Re: "they're both absolutely unacceptable"
You'd be assuming incorrectly, but nice try at going "Well what would you know, you don't even work in the industry...".
I have heard of NDAs, I've even signed them from time to time; they've not prevented me reporting any abuse. NDAs generally relate to products, projects, etc. that partners and clients would like to maintain some secrecy/control over. They don't, in my experience, relate to things like "we get to abuse you but you don't get to report it". If you're talking about confidentiality clauses in settlements then the relevance of my working background is questionable at best, since such clauses are not industry specific.
I have not tolerated abuse nor resigned myself to being abused. When I have spotted abuse, I have reported it. Thankfully it's been a pretty rare occurence for me; perhaps I've just been lucky with the places I've worked.
As for "Asking a forum regular on El Reg how he could possibly know about what happens at software companies is a bit obtuse, isn't it, given that probably 99% of the readership works in tech?"
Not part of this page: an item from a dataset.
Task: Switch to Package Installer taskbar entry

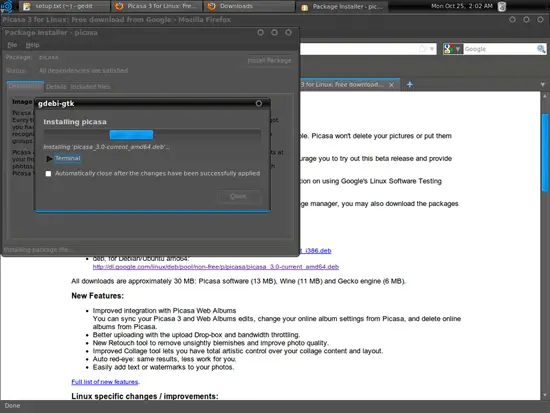Action: [x=342, y=6]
I'm not asking how you know, I'm asking for proof of what you're saying WRT open source being magically better than proprietary software for handling abuse. From what I can see, it's basically "because OSS!" Given that I too work in software and have not seen much of this dark, murky underworld you talk of over the past 15 years or so I'm slightly dubious.
Given our experiences apparently differ, I don't think that asking for some sort of *proof* of your assertions is that much to ask for. Or do I just accept that, as a forum regular, whatever you say is true simply because you said it? (I should point out too that I've been reading el reg since around 2001 so I'm hardly a stranger either.)